### Exercise tasks
1. Print the Sunny thread from "## rainfeather (Jan" to "(Nov 28, 2011)".
2. In the Sunny thread, about how long ago did SunnysMama foster two male tiels?
3. Do these statements agree with the Sunny thread? (a) SunnysMama had a female tiel growing up. (b) In the shower picture, Sunny controlled how wet she got. (c) RexiesMuM calls Sunny a rare name for tiels.

### Supplied text
:::::

# My Sunny Girl



## SunnysMama (Feb 15, 2012)

Hi!! Here is my sweet Sunny Girl!


----------



## DyArianna (Aug 7, 2011)

Ahhhh....there she is!  Gorgeous Tiel you have there. Thanks for sharing!


----------



## xoxsarahxox (Dec 13, 2010)

She is gorgeous!!!


----------



## SunnysMama (Feb 15, 2012)

Thank you guys very much!


----------



## SunnysMama (Feb 15, 2012)

Here are some more!


----------



## RexiesMuM (Sep 7, 2011)

What a pretty girl !!! Sunny is such a popular name for tiels


----------



## rainfeather (Jan 26, 2012)

Ohhh! Aren't lutinos just gorgeous!?! Haha, she must have enjoyed that bath because she is super wet in the pic  Is this your first bird? Good luck towards you!


----------



## JaimeS (Nov 28, 2011)

Oh, she is just gorgeous and obviously very loved


----------



## SunnysMama (Feb 15, 2012)

rainfeather said:


> Ohhh! Aren't lutinos just gorgeous!?! Haha, she must have enjoyed that bath because she is super wet in the pic  Is this your first bird? Good luck towards you!


Actually no. I had a male tiel growing up. I was very close to him but my dad doesn't understand patience with animals and he put his hand into his cage too fast and he snapped at him. I came home from school and some distant family friends were leaving with him  I also fostered 2 males about 3 years ago. Tamed them and adopted them out. In that pic she got in the shower with me and did the whole shower dance. I let her completely control how wet she got and she loved every second of
It. She was only a few months old here too.


----------



## SunnysMama (Feb 15, 2012)

Also, when I got her I was told she was for sure male lol!


----------



## Annie (Nov 20, 2009)

:::::

### Material supplied
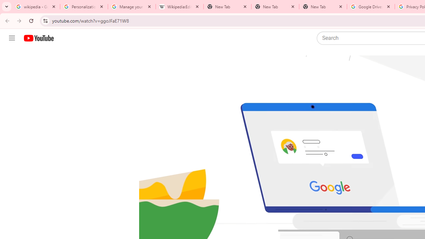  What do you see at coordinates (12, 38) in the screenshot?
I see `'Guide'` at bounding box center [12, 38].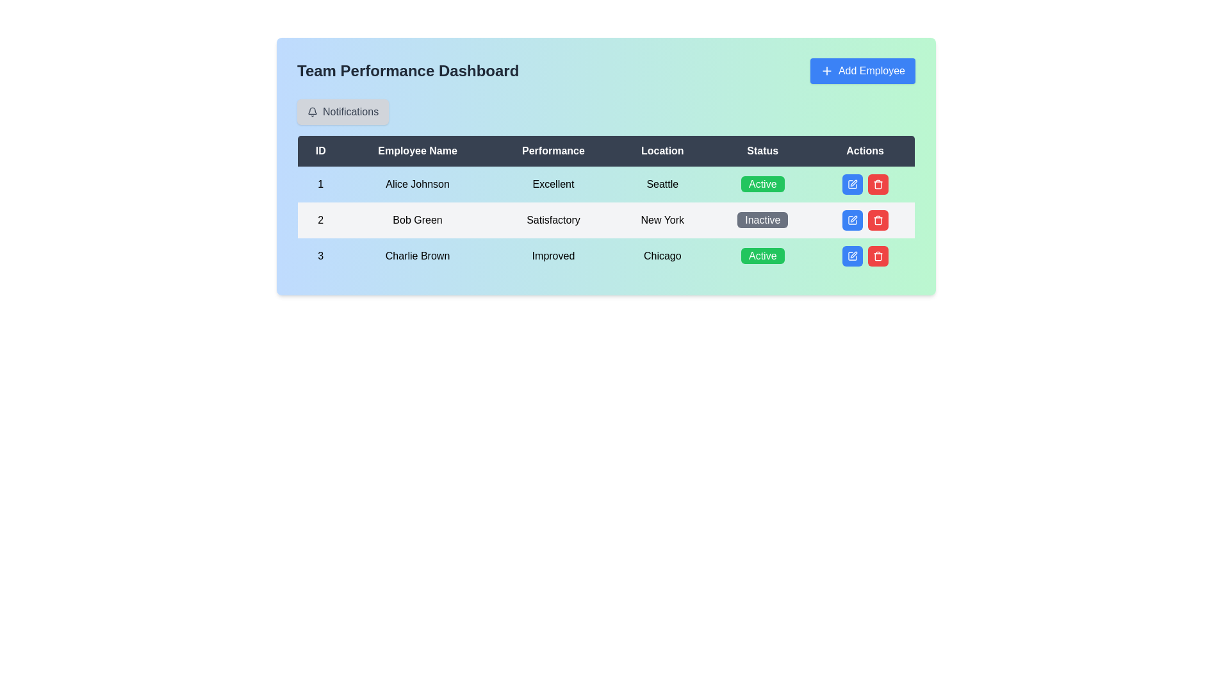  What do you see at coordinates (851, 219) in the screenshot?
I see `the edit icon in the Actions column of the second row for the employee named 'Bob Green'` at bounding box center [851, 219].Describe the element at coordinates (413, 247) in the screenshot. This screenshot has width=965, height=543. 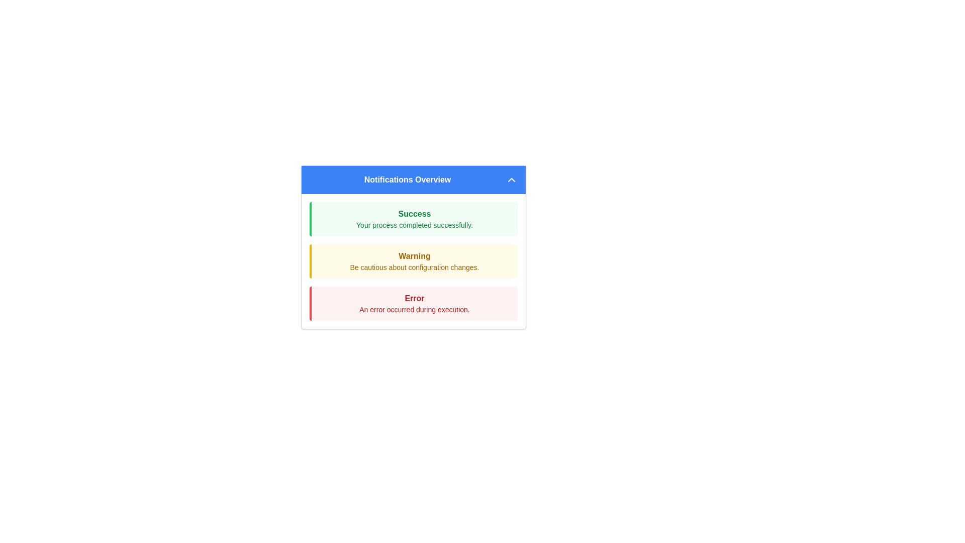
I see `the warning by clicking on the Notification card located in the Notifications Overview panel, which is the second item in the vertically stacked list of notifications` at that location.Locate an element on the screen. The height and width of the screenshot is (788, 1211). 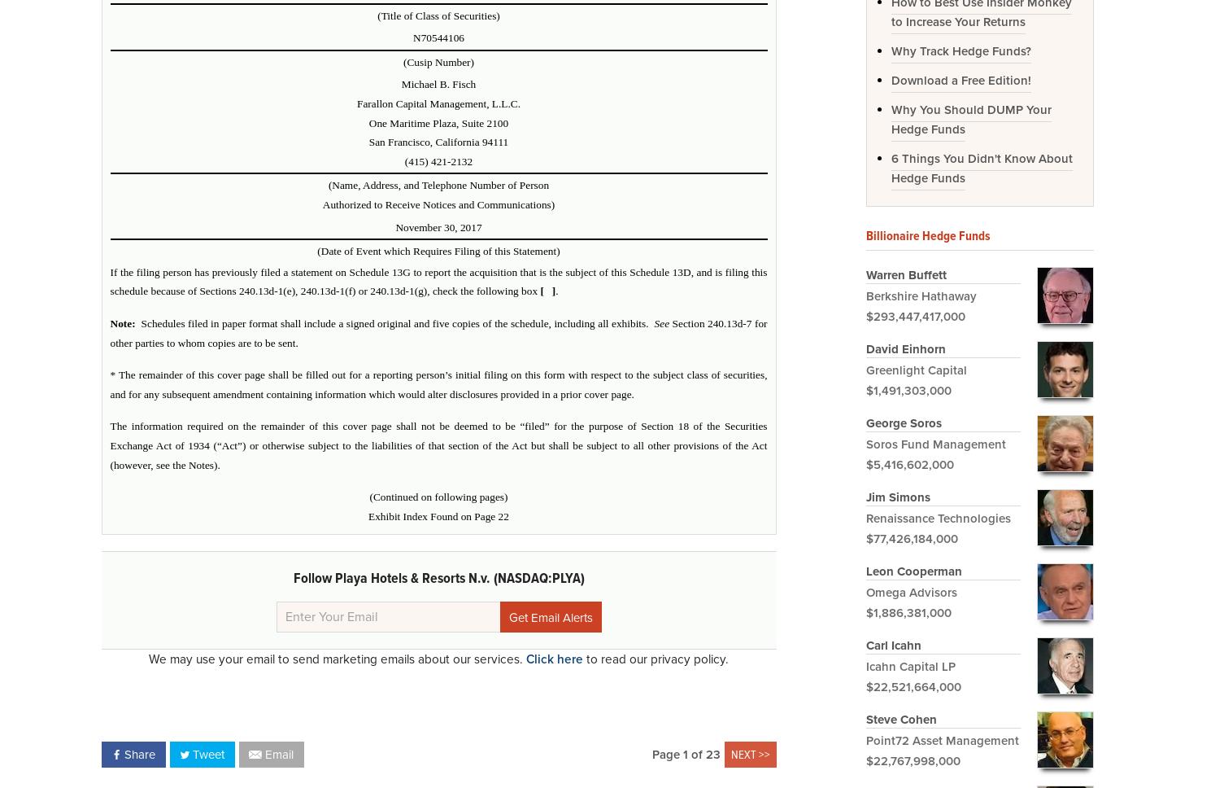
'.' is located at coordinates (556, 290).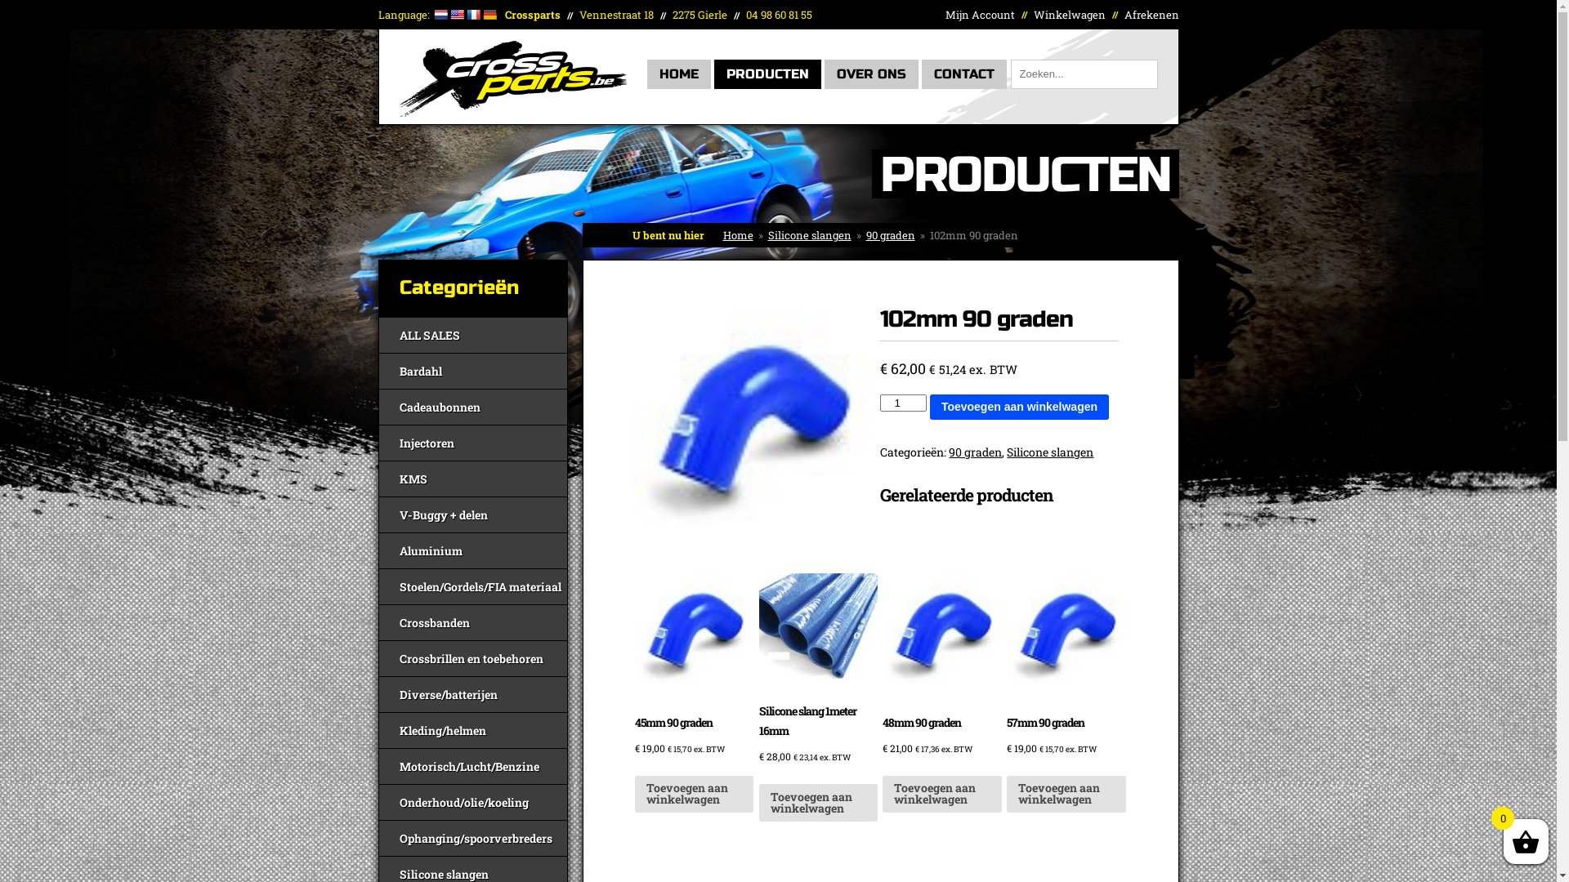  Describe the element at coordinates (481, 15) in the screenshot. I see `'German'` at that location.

:::::

### Results for each task
1.
## rainfeather (Jan 26, 2012)

Ohhh! Aren't lutinos just gorgeous!?! Haha, she must have enjoyed that bath because she is super wet in the pic  Is this your first bird? Good luck towards you!


----------



## JaimeS (Nov 28, 2011)

2. About 3 years ago.

3.
(a) No: "I had a male tiel growing up."
(b) Yes: "I let her completely control how wet she got"
(c) No: "Sunny is such a popular name for tiels"